__DOCUMENT PASSAGE__
━━━━━━━━━━━━━━━━━━━━

What Big Sugar Can Do to Help the Poor

Commentaries on economics and technology.
Nov. 24 2013 7:00 AM

The Trouble With Big Sugar

Sugar refineries trample the rights of the poor. A few organizations are trying to change things.

A sugar farmer in the Phillipines.
A sugar farmer in the Phillipines.

Photo by Romeo Gacad/AFP/Getty Images

Sugar is sweet, but the ethics of its production are anything but appealing. “Sugar Rush” a recent report released by Oxfam International as part of its “Behind the Brands” campaign, has shown that our use of sugar implicates us in land grabs that violate the rights of some of the world’s poorest communities. Better-informed and more ethical consumers could change this.

We are genetically programmed to like sweet things, and when people become more affluent, they consume more sugar. The resulting increase in sugar prices has led producers to seek more land on which to grow sugar cane.

It is no surprise that the poor lose when their interests conflict with those of the rich and powerful. The Oxfam report provides several examples of producers who have acquired land without the consent of the people who live on it, turning farmers into landless laborers. Here is one.


In the northeastern Brazilian state of Pernambuco, a group of fishing families had lived since 1914 on islands in the Sirinhaém River estuary. In 1998, the Usina Trapiche sugar refinery petitioned the state to take over the land. The islanders say that the refinery then followed up its petition by destroying their homes and small farms—and threatening further violence to those who did not leave.

As recently as last year, the fishing families say, employees of the refinery burned down homes that had been rebuilt. Trapiche moved the families to a nearby town, where they gained access to electricity, water, sanitation, and schooling, but if they want to continue to fish, they have to travel a long distance. Many of them are still seeking to return to the islands.

Both Coca-Cola and PepsiCo use Usina Trapiche sugar in their products. Does that make them responsible for the wrongs done to the people whose land Trapiche is using to produce that sugar? In the 1990s, Nike tried to wash its hands of responsibility for the use of child labor and other unconscionable labor practices in the factories that produced its sneakers. That did not go down well with its customers, and in the end Nike decided to do the right thing, inspecting factories, tackling problems, and being transparent about its suppliers. 

Likewise, McDonald’s initial response to criticism of its suppliers’ animal-welfare practices was to sue the activists who made the allegations. The company expected that its critics would give up. But when two of them, with nothing to lose, defended themselves in court, the result was the longest libel trial in British legal history—and a public-relations disaster for the corporate giant.

After the judge held that some of the activists’ claims were not defamatory, because they were true, McDonald’s began to accept responsibility for its suppliers’ practices. It has since become a much-needed force for improvement in the treatment of animals used for food in the United States.

More recently, the collapse of the Rana Plaza garment factory in Bangladesh earlier this year, which killed more than 1,000 people, posed a similar question for the garment industry. Associated British Foods, which is both a major sugar producer and the owner of the retail clothing chain Primark, took responsibility for its suppliers by signing up, along with 80 other clothing brands, to a legally binding building-safety agreement supported by trade unions and the Bangladeshi government.

━━━━━━━━━━━━━━━━━━━━

__EXCERPTED DATA__
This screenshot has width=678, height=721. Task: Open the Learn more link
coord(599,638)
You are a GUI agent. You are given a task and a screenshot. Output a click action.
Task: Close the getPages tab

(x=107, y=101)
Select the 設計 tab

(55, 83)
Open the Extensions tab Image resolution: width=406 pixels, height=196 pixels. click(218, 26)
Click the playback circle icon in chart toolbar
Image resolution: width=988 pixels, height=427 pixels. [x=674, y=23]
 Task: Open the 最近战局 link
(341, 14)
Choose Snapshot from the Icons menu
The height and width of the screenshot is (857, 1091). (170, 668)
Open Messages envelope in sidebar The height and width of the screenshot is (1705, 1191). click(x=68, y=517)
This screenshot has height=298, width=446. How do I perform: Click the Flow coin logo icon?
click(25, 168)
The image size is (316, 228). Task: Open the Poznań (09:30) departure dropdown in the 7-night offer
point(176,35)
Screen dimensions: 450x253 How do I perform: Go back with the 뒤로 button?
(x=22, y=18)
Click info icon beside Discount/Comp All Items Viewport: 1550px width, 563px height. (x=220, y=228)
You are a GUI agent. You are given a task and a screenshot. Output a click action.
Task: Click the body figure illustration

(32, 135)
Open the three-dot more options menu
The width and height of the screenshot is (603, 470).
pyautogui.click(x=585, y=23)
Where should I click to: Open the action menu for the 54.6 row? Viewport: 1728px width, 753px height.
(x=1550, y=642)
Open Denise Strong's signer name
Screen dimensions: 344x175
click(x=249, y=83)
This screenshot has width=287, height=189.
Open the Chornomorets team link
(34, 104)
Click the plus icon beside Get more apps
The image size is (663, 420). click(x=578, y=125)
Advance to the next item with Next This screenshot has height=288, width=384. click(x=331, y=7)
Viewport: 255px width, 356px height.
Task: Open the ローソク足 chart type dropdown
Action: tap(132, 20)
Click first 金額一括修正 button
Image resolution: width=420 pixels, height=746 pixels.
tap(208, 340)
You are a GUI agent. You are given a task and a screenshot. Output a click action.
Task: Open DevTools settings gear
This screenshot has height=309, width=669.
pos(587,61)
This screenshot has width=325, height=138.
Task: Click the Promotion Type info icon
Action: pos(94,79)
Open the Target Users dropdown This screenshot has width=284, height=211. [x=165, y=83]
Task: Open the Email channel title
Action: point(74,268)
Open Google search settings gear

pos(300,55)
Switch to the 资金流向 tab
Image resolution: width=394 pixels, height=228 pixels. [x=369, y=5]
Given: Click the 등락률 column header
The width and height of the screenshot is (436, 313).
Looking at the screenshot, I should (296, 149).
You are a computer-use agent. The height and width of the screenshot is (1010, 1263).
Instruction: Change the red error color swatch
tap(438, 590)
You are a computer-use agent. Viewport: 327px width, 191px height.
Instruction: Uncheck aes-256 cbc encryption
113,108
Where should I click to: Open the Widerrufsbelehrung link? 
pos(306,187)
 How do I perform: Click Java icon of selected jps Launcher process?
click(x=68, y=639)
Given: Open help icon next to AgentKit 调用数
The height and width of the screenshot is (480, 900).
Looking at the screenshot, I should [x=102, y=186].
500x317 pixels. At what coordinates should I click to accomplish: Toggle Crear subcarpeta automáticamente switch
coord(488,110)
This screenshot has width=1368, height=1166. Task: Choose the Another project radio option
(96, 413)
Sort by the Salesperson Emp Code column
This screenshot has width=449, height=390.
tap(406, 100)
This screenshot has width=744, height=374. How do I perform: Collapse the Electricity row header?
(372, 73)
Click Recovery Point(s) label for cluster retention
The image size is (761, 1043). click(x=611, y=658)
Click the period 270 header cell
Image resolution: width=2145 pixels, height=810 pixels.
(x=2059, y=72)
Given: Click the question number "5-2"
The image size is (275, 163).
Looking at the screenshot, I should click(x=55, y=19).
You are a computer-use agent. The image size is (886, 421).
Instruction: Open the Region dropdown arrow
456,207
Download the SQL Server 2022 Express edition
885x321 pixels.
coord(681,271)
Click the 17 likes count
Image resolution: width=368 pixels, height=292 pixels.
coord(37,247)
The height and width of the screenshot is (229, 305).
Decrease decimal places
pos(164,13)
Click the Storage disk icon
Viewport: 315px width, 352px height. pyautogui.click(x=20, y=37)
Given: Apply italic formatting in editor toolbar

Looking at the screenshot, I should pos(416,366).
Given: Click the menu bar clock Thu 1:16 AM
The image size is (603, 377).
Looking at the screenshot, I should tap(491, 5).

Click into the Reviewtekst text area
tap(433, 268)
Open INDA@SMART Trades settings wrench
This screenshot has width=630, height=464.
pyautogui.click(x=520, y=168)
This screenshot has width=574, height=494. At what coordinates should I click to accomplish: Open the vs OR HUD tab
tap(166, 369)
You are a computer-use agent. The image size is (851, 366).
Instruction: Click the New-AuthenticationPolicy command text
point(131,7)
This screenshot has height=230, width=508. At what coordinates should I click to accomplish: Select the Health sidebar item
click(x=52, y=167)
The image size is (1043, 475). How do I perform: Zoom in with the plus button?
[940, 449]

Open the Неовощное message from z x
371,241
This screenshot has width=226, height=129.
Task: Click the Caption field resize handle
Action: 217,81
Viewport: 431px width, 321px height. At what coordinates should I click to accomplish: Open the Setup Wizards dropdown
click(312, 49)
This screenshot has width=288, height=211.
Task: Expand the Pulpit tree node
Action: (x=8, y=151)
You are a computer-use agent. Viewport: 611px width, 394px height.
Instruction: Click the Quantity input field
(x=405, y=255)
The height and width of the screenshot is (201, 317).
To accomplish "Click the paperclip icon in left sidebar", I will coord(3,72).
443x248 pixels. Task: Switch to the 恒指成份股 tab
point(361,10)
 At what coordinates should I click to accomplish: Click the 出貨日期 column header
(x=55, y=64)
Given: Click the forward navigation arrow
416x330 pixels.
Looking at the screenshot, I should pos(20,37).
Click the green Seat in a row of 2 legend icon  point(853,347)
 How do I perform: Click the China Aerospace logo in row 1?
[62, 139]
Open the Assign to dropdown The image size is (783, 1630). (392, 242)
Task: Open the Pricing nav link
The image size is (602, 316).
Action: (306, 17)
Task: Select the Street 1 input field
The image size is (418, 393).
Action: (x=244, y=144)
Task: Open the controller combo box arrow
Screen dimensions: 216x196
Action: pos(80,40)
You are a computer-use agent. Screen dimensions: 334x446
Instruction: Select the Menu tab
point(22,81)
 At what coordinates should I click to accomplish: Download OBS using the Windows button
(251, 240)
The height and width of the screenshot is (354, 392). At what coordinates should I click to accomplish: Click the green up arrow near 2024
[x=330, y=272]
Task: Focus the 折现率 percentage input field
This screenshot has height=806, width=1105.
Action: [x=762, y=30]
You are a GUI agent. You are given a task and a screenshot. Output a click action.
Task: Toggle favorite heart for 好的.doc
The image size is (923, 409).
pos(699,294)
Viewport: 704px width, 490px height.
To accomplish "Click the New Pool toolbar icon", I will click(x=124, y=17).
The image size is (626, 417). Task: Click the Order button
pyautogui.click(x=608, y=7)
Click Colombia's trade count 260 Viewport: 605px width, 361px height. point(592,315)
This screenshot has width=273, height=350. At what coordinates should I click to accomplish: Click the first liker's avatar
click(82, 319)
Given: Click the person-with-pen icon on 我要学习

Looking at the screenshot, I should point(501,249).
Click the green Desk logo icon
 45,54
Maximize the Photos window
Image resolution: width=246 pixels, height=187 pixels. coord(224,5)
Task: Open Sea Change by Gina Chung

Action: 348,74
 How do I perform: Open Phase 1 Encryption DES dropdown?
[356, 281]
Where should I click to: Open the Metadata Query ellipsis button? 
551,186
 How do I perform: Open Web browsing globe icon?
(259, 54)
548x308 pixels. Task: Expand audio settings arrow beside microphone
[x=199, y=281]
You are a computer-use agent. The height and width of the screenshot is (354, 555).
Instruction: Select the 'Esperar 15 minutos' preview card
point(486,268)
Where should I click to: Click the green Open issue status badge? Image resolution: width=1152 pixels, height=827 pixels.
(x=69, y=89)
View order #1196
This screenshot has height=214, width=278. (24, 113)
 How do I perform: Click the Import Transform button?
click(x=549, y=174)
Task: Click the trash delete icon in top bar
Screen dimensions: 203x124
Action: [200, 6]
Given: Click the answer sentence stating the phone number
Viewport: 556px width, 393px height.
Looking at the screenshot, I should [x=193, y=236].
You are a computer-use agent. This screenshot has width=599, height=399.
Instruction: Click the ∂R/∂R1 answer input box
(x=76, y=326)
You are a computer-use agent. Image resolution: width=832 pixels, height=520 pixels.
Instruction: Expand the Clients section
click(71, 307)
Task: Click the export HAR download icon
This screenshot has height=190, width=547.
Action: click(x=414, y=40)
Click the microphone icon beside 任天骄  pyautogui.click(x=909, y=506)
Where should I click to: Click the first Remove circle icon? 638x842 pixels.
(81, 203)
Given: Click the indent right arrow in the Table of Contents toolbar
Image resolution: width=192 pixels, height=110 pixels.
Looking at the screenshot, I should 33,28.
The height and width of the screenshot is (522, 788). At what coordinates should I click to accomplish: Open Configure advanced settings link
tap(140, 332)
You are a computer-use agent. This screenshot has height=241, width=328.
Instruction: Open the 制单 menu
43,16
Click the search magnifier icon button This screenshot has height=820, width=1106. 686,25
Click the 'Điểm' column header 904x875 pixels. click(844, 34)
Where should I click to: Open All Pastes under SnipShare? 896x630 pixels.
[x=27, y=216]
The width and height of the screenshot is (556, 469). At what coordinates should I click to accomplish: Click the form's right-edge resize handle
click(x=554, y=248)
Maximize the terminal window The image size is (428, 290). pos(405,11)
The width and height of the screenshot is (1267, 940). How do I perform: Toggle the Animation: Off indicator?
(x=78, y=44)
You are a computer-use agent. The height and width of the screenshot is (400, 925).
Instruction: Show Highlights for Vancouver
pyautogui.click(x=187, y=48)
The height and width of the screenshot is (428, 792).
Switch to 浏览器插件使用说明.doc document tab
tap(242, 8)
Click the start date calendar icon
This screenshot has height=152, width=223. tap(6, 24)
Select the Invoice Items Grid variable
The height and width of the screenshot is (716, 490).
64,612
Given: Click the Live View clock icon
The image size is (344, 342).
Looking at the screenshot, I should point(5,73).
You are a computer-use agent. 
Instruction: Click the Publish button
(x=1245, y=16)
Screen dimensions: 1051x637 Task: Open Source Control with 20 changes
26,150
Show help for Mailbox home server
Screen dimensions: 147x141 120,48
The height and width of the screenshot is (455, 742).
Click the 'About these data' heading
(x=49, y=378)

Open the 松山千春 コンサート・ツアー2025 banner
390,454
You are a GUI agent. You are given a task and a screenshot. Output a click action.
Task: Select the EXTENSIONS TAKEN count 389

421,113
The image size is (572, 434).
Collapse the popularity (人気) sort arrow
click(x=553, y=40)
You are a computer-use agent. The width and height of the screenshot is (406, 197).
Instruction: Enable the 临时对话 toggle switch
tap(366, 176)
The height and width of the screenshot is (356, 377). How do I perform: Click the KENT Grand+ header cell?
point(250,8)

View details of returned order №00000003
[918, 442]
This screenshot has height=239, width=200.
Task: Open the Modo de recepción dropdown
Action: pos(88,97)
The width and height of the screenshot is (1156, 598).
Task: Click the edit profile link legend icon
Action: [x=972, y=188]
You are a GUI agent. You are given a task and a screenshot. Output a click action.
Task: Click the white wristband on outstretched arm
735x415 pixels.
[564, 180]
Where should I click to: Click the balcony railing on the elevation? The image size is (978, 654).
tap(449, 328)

━━━━━━━━━━━━━━━━━━━━

__TASK INSTRUCTIONS__
A: From the commentary on sugar, reproduce the passage between "The Trouble With" and "grow sugar cane.", inclusive.
B: Render this sentence from the commentary on sugar in Spanish: "We are genetically programmed to like sweet things, and when people become more affluent, they consume more sugar."

__OUTPUTS FOR THE TASKS__
A:
The Trouble With Big Sugar

Sugar refineries trample the rights of the poor. A few organizations are trying to change things.

A sugar farmer in the Phillipines.
A sugar farmer in the Phillipines.

Photo by Romeo Gacad/AFP/Getty Images

Sugar is sweet, but the ethics of its production are anything but appealing. “Sugar Rush” a recent report released by Oxfam International as part of its “Behind the Brands” campaign, has shown that our use of sugar implicates us in land grabs that violate the rights of some of the world’s poorest communities. Better-informed and more ethical consumers could change this.

We are genetically programmed to like sweet things, and when people become more affluent, they consume more sugar. The resulting increase in sugar prices has led producers to seek more land on which to grow sugar cane.

B: Estamos programados genéticamente para que nos gusten las cosas dulces, y cuando las personas se vuelven más prósperas, consumen más azúcar.